Task statement — Format the stretch from the line containing "Where should I click to: Remove" through the last line as a Markdown table with two columns, Number and Line, giving each row its number and leaving out blank lines.

Supplied data —

::::::

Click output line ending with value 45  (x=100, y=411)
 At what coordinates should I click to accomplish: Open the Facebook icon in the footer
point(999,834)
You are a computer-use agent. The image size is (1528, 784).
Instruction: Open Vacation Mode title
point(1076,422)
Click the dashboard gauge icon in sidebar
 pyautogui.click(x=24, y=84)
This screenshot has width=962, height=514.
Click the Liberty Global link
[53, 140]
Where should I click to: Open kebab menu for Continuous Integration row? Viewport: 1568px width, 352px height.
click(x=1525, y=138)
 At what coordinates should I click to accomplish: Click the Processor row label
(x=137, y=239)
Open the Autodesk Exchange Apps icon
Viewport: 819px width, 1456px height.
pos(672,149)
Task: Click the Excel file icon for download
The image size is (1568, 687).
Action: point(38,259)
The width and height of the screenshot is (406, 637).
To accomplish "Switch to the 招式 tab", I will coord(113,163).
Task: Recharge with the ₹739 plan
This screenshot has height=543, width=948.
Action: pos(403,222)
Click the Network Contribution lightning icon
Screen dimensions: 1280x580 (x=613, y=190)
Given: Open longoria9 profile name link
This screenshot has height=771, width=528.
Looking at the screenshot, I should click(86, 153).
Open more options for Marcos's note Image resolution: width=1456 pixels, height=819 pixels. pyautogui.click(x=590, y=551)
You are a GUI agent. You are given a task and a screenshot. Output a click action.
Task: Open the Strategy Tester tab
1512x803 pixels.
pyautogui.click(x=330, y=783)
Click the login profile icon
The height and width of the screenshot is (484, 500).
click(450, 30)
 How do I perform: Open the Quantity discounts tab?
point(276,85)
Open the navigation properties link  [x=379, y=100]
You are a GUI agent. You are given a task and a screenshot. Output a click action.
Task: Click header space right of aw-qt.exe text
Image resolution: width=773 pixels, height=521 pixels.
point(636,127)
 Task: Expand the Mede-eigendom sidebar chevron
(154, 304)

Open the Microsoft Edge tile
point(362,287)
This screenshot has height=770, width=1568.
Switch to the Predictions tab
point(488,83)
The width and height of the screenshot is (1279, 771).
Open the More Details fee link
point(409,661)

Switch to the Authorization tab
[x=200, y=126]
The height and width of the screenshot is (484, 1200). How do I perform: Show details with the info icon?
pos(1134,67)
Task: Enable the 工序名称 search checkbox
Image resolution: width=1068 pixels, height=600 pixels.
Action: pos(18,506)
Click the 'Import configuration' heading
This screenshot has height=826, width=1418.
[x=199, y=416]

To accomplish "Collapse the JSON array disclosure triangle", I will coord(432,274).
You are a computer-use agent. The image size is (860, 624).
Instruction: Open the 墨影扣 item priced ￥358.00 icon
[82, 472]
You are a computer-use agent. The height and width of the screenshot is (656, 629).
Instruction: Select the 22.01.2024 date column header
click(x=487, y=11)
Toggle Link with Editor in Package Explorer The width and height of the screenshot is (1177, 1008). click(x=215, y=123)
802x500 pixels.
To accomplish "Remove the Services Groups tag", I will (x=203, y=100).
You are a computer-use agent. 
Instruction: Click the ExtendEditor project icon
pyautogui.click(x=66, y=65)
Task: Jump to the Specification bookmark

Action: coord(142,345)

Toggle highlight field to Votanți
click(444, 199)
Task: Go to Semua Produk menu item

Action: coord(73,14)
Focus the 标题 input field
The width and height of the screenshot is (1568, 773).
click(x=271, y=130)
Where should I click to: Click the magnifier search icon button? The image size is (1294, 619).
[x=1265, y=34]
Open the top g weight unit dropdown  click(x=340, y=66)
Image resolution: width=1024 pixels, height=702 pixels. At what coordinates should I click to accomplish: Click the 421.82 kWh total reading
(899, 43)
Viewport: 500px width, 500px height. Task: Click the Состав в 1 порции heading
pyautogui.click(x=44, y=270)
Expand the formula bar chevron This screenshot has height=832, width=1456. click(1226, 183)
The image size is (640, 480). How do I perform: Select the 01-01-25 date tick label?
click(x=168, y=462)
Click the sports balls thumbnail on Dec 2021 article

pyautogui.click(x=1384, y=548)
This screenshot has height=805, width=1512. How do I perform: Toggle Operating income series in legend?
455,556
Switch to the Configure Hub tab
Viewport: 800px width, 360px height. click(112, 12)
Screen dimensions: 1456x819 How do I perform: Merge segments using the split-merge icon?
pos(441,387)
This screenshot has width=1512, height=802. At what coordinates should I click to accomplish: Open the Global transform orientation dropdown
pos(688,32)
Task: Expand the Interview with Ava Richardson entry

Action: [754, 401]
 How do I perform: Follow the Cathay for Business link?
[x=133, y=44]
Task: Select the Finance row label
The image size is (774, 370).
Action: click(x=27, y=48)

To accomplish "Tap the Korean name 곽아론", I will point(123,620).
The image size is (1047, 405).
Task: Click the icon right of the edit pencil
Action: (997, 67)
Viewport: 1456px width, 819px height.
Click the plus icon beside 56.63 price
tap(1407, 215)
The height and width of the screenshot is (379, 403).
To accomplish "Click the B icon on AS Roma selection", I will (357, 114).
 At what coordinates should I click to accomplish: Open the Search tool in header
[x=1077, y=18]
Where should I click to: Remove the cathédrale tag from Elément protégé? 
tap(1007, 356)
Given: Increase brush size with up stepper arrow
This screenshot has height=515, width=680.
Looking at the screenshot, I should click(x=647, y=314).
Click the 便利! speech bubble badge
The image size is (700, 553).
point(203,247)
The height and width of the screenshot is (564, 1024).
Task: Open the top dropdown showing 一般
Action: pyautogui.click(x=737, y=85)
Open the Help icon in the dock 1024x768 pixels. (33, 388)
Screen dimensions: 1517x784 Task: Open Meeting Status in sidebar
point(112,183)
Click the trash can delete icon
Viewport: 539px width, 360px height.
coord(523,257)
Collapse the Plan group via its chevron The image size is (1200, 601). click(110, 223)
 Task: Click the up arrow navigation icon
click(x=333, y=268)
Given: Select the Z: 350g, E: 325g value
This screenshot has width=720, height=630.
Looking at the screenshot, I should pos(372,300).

::::::

Right answer —
| Number | Line |
|---|---|
| 1 | Where should I click to: Remove the cathédrale tag from Elément protégé?  |
| 2 | tap(1007, 356) |
| 3 | Given: Increase brush size with up stepper arrow |
| 4 | This screenshot has height=515, width=680. |
| 5 | Looking at the screenshot, I should click(x=647, y=314). |
| 6 | Click the 便利! speech bubble badge |
| 7 | The image size is (700, 553). |
| 8 | point(203,247) |
| 9 | The height and width of the screenshot is (564, 1024). |
| 10 | Task: Open the top dropdown showing 一般 |
| 11 | Action: pyautogui.click(x=737, y=85) |
| 12 | Open the Help icon in the dock 1024x768 pixels. (33, 388) |
| 13 | Screen dimensions: 1517x784 Task: Open Meeting Status in sidebar |
| 14 | point(112,183) |
| 15 | Click the trash can delete icon |
| 16 | Viewport: 539px width, 360px height. |
| 17 | coord(523,257) |
| 18 | Collapse the Plan group via its chevron The image size is (1200, 601). click(110, 223) |
| 19 |  Task: Click the up arrow navigation icon |
| 20 | click(x=333, y=268) |
| 21 | Given: Select the Z: 350g, E: 325g value |
| 22 | This screenshot has width=720, height=630. |
| 23 | Looking at the screenshot, I should pos(372,300). |